> ABOUT THIS TASK: Only lines containing the string "heading" belong in the answer; copy all of them from the entries.

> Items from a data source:
—————
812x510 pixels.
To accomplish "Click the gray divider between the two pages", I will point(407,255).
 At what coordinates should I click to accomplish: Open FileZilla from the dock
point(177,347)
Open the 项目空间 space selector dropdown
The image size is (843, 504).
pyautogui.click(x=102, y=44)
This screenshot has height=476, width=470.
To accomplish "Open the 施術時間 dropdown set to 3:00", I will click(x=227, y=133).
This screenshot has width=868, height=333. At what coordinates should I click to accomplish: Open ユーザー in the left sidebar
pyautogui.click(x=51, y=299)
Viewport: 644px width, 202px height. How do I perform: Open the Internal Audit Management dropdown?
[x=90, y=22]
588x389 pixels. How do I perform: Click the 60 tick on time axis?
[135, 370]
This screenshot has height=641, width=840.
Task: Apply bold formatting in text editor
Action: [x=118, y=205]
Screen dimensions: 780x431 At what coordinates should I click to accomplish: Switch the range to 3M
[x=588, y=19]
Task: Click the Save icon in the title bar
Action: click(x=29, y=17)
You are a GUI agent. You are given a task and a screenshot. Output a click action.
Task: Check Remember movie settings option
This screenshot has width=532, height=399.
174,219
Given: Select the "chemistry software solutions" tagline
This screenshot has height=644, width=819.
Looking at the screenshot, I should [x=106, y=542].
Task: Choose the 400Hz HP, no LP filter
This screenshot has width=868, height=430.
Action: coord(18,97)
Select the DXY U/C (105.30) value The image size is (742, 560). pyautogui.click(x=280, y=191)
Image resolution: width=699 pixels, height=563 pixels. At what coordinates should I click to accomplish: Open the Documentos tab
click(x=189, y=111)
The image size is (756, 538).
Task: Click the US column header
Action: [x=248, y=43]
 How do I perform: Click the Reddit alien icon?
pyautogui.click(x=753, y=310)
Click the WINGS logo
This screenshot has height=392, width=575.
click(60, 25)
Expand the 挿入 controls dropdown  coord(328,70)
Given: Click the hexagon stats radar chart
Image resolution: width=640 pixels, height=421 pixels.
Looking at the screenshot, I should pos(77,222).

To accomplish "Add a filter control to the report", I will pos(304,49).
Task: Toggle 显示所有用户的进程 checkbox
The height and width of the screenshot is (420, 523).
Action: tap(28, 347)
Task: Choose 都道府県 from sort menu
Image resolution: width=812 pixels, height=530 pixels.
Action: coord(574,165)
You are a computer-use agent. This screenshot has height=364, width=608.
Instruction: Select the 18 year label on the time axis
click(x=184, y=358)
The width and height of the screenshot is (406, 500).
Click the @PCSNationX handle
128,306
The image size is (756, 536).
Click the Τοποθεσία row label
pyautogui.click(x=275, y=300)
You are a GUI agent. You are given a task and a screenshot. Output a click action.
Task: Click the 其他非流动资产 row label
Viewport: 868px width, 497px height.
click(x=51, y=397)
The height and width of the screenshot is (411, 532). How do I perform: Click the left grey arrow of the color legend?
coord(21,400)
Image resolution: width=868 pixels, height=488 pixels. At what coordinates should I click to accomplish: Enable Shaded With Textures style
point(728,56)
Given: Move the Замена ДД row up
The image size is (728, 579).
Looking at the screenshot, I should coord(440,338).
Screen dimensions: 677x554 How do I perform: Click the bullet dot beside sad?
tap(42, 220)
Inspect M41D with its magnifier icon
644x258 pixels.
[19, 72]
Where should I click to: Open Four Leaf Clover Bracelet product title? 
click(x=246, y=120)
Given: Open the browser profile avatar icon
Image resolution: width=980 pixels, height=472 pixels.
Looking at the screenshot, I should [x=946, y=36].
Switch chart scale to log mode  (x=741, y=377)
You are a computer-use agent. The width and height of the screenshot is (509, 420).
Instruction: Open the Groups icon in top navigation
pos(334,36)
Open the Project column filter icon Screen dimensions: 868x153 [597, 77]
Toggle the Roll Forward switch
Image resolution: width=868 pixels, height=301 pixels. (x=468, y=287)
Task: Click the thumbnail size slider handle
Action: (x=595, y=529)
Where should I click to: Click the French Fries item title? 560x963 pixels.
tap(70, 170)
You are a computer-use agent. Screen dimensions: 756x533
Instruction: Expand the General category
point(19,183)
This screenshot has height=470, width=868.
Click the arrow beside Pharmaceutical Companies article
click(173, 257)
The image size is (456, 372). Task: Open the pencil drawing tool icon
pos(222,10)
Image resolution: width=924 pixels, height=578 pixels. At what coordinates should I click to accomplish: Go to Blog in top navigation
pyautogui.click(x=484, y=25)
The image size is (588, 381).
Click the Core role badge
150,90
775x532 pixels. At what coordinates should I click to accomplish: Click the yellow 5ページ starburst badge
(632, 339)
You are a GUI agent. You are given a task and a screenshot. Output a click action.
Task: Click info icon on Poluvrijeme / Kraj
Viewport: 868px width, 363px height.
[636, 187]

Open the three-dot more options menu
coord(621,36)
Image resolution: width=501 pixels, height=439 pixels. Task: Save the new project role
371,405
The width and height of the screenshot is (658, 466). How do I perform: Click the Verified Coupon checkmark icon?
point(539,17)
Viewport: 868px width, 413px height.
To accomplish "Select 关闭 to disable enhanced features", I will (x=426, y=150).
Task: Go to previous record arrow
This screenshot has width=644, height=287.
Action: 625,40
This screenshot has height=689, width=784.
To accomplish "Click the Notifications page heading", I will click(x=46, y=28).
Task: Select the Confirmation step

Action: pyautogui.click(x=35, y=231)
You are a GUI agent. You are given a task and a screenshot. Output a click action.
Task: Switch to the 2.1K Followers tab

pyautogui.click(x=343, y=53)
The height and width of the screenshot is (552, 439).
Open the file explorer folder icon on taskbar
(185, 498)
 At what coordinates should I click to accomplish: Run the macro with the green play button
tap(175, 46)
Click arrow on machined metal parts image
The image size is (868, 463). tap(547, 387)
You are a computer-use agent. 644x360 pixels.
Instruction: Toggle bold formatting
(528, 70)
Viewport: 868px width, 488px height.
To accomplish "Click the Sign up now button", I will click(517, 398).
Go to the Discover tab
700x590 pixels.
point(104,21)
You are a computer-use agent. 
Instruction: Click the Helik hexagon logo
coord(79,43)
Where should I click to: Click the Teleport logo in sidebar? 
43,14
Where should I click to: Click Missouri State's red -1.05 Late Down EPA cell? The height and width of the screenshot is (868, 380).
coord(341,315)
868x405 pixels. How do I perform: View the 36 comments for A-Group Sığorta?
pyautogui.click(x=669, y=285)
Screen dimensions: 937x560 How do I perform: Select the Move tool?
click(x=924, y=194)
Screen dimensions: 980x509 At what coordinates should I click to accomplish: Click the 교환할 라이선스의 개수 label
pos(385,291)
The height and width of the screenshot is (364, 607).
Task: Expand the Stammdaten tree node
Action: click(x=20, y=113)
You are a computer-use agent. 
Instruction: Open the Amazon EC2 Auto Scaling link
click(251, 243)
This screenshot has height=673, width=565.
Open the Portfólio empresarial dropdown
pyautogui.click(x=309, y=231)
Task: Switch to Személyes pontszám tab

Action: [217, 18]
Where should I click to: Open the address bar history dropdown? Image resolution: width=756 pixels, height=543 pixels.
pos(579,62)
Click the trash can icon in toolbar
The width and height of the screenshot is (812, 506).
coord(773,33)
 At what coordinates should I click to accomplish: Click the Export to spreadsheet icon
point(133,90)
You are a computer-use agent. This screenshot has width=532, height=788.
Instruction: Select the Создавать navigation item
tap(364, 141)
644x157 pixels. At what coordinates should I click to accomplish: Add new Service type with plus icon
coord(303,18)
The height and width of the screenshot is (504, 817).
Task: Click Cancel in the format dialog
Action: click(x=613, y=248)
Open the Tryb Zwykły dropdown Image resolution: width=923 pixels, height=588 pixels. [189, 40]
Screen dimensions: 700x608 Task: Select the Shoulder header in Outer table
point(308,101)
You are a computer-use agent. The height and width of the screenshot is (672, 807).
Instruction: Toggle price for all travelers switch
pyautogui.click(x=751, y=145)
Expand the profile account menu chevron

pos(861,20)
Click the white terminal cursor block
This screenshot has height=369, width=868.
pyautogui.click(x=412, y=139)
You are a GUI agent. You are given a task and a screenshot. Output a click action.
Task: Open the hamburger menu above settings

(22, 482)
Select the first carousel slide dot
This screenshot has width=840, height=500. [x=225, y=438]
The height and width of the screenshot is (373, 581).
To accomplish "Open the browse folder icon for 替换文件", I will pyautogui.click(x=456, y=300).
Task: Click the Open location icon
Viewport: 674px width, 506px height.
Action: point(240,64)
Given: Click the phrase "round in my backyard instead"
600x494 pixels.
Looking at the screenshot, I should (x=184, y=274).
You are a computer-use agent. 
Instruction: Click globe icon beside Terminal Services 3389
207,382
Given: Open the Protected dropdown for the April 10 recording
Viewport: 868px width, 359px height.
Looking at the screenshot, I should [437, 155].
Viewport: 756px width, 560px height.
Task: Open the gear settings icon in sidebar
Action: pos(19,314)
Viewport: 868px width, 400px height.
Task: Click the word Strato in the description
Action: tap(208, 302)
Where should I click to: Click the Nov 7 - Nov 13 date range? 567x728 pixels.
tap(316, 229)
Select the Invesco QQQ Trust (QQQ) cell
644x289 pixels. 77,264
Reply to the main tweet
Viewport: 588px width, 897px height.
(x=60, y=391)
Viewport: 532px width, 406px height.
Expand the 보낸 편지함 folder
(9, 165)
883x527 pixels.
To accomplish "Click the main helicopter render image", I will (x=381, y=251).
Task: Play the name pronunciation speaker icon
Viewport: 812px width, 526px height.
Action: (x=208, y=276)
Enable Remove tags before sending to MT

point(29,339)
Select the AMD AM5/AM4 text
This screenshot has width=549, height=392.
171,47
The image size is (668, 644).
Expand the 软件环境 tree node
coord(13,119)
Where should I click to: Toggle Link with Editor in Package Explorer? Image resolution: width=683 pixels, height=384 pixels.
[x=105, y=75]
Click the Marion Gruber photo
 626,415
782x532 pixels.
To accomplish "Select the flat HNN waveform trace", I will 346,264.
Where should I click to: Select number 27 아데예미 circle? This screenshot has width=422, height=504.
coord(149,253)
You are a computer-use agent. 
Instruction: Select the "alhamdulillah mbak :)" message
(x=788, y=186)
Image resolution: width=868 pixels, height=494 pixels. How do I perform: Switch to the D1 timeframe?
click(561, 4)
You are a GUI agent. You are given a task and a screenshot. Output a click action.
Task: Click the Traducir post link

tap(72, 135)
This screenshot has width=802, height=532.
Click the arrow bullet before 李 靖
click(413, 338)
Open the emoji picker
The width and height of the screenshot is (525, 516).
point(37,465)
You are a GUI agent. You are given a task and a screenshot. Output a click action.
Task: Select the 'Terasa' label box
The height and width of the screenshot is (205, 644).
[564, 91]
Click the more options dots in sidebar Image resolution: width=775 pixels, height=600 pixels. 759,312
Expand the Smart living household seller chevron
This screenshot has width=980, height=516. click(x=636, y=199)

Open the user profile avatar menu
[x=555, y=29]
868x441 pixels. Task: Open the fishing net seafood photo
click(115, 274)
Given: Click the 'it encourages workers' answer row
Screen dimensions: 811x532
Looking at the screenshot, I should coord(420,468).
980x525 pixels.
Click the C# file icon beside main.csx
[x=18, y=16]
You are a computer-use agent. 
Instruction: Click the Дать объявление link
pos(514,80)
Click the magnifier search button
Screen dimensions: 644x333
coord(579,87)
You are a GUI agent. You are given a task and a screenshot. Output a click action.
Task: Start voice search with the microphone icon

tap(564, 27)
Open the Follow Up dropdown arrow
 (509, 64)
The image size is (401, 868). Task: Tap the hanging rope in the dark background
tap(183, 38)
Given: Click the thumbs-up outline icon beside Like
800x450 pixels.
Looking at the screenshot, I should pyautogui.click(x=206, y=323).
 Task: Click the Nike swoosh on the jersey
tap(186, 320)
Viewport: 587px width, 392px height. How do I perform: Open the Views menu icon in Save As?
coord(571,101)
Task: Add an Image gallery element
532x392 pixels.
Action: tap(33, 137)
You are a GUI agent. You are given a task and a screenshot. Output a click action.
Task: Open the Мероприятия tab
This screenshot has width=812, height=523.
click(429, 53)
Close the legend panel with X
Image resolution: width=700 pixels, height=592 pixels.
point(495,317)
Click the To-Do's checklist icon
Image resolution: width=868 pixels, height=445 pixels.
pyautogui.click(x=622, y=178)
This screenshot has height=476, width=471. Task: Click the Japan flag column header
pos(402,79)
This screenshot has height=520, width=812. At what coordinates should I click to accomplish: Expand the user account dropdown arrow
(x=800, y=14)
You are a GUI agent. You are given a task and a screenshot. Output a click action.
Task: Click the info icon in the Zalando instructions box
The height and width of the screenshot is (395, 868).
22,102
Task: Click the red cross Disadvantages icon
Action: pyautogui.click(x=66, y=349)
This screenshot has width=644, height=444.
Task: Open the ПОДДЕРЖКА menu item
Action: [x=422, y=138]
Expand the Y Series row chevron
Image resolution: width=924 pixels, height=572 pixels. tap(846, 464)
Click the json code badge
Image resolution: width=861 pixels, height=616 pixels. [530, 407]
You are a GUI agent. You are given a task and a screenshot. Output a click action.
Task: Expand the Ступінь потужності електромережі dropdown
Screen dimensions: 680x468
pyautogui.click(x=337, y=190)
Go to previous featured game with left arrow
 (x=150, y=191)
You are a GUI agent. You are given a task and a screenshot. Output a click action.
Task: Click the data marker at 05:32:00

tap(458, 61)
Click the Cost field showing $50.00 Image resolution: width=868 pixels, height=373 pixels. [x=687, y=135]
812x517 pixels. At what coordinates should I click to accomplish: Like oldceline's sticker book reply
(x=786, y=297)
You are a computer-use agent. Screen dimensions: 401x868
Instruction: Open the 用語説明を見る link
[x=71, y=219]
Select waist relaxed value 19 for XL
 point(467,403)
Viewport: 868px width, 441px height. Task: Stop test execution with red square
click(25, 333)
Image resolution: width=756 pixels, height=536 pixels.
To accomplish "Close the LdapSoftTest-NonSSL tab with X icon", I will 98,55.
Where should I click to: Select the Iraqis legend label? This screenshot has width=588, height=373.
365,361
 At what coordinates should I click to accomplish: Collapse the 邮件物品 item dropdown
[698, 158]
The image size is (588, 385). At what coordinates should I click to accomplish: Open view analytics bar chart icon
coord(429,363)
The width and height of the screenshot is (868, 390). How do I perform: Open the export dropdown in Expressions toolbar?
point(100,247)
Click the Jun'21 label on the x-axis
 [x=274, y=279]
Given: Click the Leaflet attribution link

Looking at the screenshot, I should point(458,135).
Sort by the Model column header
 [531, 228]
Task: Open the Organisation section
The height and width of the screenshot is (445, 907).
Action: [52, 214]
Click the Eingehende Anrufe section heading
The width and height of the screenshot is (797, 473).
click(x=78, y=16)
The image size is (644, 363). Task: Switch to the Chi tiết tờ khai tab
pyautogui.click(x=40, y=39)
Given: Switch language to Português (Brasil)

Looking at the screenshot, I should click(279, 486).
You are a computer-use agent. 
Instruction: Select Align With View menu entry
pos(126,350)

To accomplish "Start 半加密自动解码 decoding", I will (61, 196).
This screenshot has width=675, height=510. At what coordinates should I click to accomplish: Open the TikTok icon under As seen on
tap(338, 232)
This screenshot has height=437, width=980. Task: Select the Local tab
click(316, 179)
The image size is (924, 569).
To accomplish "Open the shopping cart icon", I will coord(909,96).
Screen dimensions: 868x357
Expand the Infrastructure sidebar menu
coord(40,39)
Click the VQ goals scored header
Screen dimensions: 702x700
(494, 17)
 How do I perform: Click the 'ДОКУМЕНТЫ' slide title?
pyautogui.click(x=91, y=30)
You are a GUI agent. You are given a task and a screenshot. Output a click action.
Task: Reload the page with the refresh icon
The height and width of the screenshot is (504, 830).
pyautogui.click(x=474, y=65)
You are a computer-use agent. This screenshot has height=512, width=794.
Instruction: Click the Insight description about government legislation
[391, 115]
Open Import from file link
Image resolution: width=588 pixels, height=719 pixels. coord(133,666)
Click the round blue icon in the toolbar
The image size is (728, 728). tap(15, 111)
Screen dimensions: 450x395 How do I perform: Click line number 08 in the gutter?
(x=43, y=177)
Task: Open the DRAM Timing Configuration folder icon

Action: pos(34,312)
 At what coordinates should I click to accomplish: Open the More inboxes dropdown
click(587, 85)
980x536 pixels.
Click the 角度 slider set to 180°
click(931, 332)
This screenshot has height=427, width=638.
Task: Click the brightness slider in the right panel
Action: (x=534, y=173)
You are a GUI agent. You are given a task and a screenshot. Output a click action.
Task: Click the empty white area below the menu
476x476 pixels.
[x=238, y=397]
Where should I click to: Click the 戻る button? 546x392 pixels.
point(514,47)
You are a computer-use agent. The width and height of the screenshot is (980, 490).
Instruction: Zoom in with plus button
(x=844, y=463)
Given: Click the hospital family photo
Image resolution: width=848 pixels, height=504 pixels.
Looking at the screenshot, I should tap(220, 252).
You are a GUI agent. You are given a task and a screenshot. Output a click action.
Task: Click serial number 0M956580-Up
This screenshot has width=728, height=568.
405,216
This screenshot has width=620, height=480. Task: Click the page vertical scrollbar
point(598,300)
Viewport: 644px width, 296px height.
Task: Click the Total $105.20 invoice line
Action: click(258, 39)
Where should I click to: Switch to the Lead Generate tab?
—————
> SOLVED PROBLEM:
To accomplish "Click the Notifications page heading", I will click(x=46, y=28).
Click the Eingehende Anrufe section heading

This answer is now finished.